What is expected — Note the line containing "Task: Click the Today column header"; from it through the last line below, give only those lines again, exactly, both ends included, skipping pictures.
=== Section Start ===
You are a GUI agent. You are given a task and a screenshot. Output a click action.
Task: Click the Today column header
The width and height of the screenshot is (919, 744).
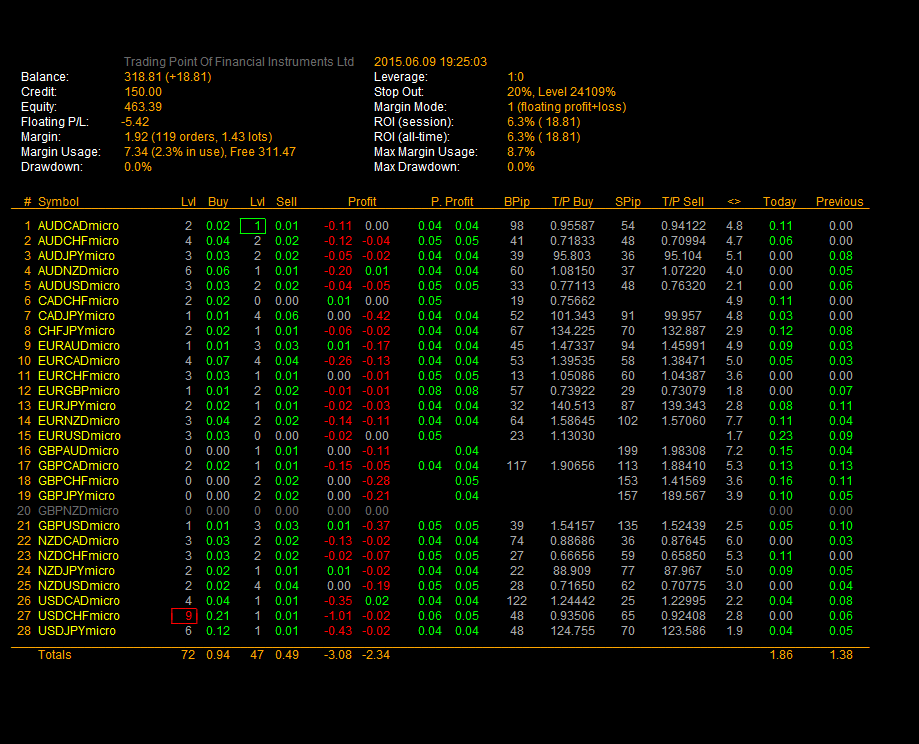[779, 202]
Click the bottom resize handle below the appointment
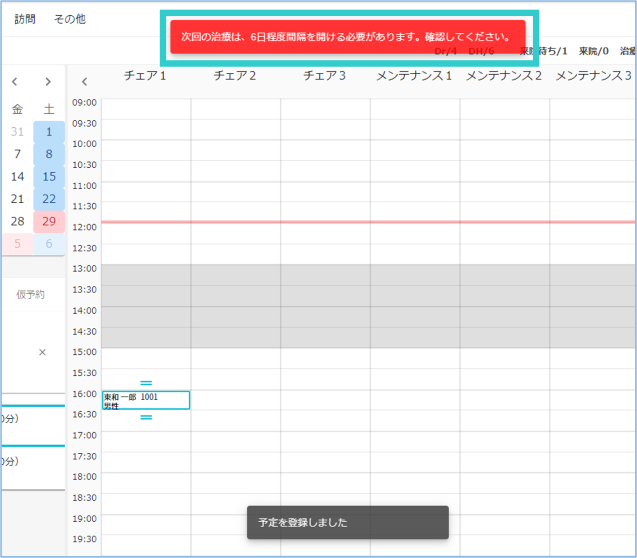The height and width of the screenshot is (558, 637). 146,417
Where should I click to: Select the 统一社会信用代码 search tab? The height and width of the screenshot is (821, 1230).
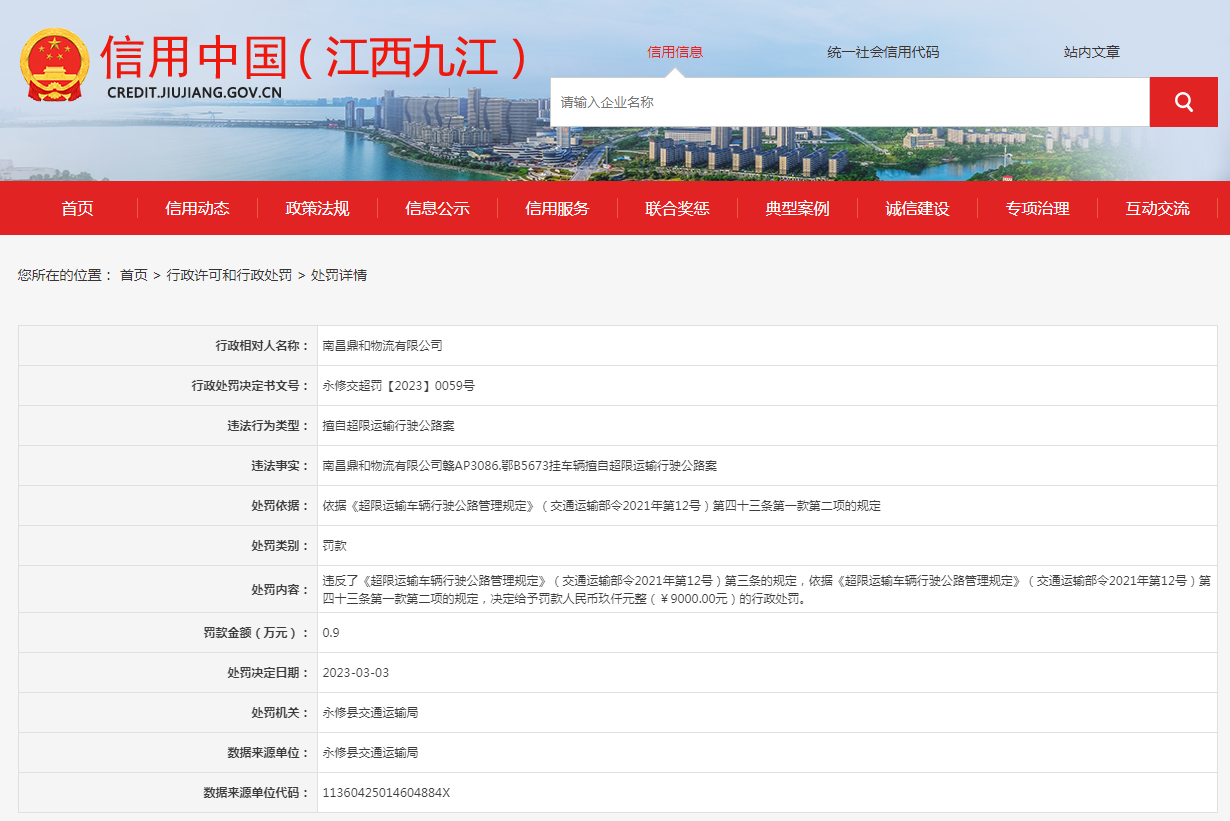[x=883, y=52]
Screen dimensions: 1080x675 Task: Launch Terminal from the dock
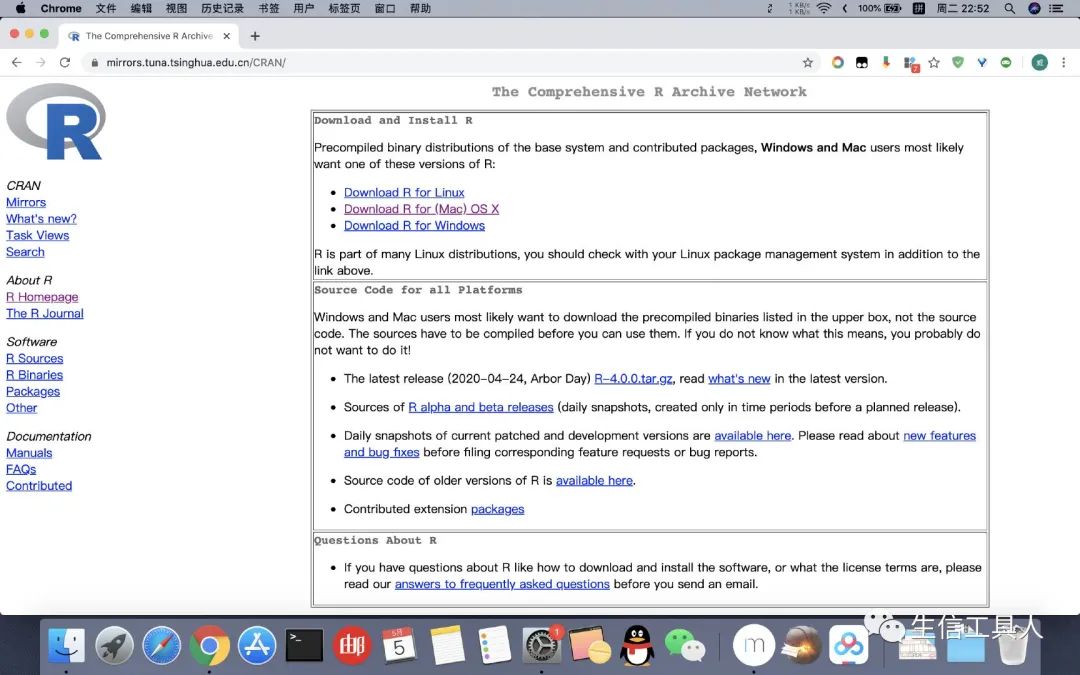304,645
=== Section End ===
Response below —
Task: Click the Today column header
The width and height of the screenshot is (919, 744).
[779, 202]
Click the bottom resize handle below the appointment
The height and width of the screenshot is (558, 637). 146,417
Where should I click to: Select the 统一社会信用代码 search tab? The height and width of the screenshot is (821, 1230).
[x=883, y=52]
Screen dimensions: 1080x675 Task: Launch Terminal from the dock
304,645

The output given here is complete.